** begin **

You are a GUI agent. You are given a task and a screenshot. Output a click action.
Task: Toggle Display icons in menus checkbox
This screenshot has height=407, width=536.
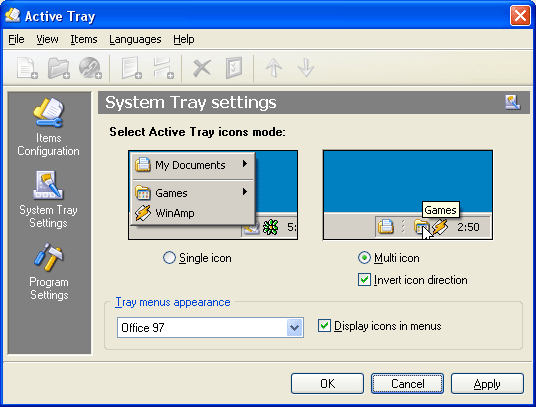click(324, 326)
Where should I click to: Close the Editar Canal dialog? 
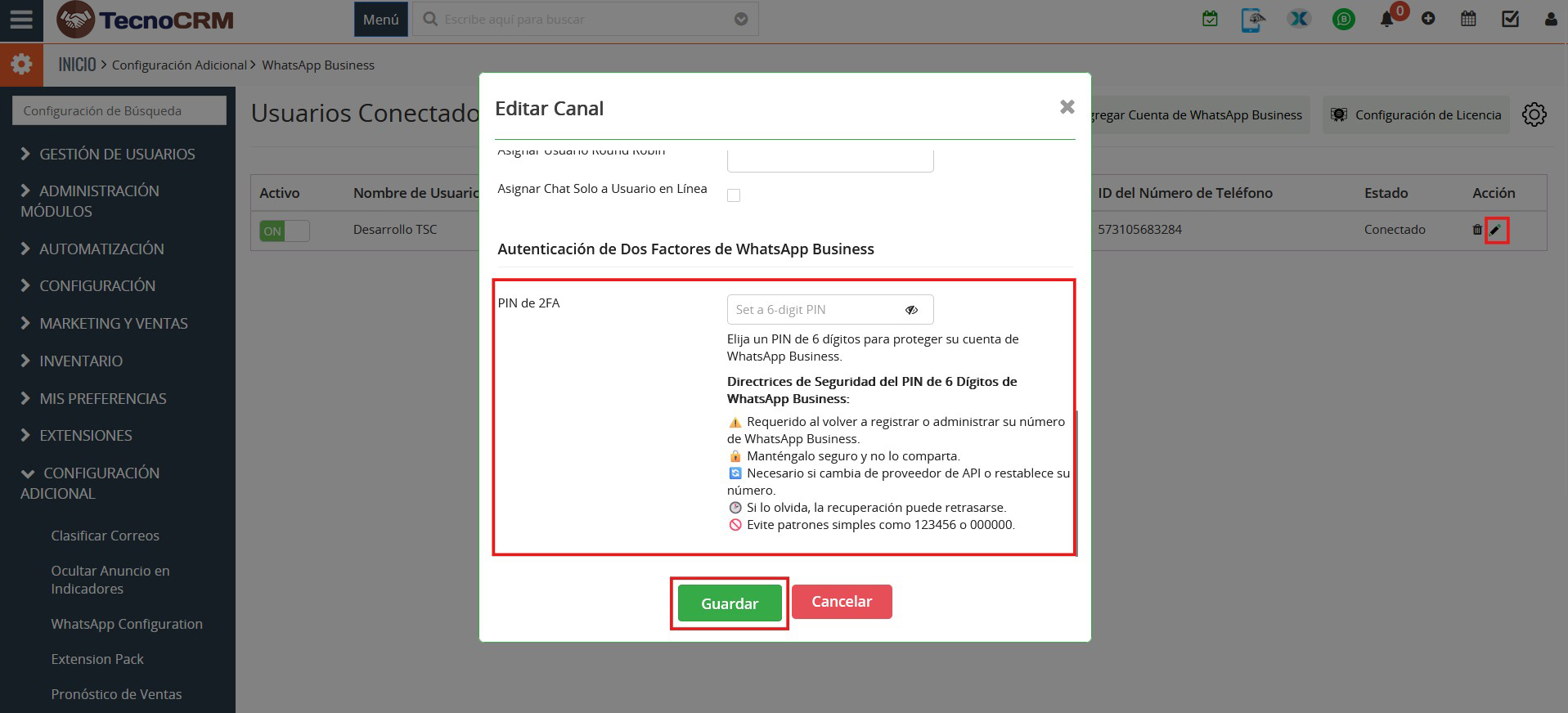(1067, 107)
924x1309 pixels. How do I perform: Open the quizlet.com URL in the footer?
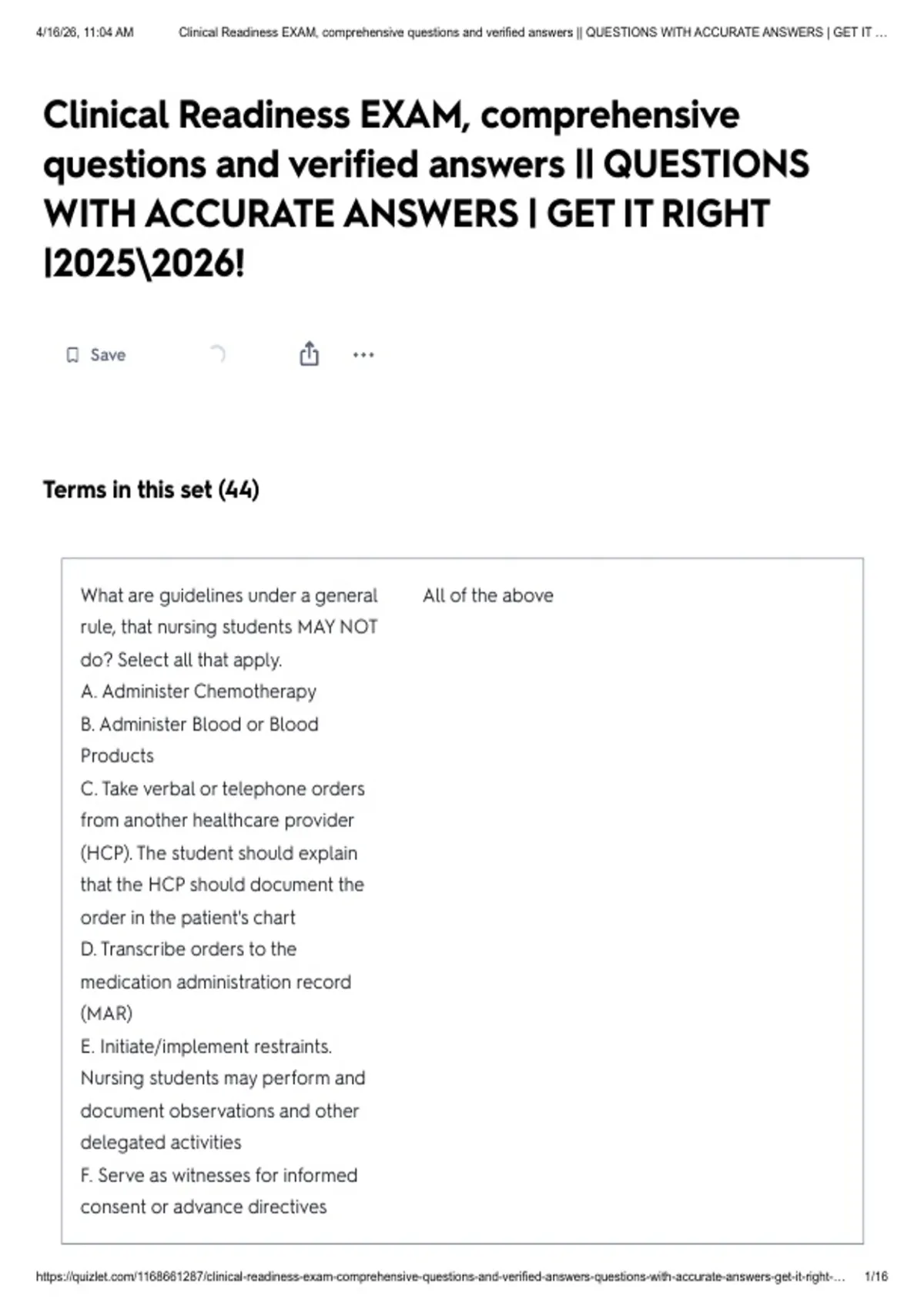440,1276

** end **

## TASK BRIEF
Recast the entries in the stretch from the line containing "924x1309 pixels. How" through the end of the entries as a two-column CSV with the columns instruction and coordinates. Give one row per entry, with each value in a quoted field and line breaks replaced by spaces, and leave the pictures out.

## EXPECTED ANSWER
instruction,coordinates
"924x1309 pixels. How do I perform: Open the quizlet.com URL in the footer?","440,1276"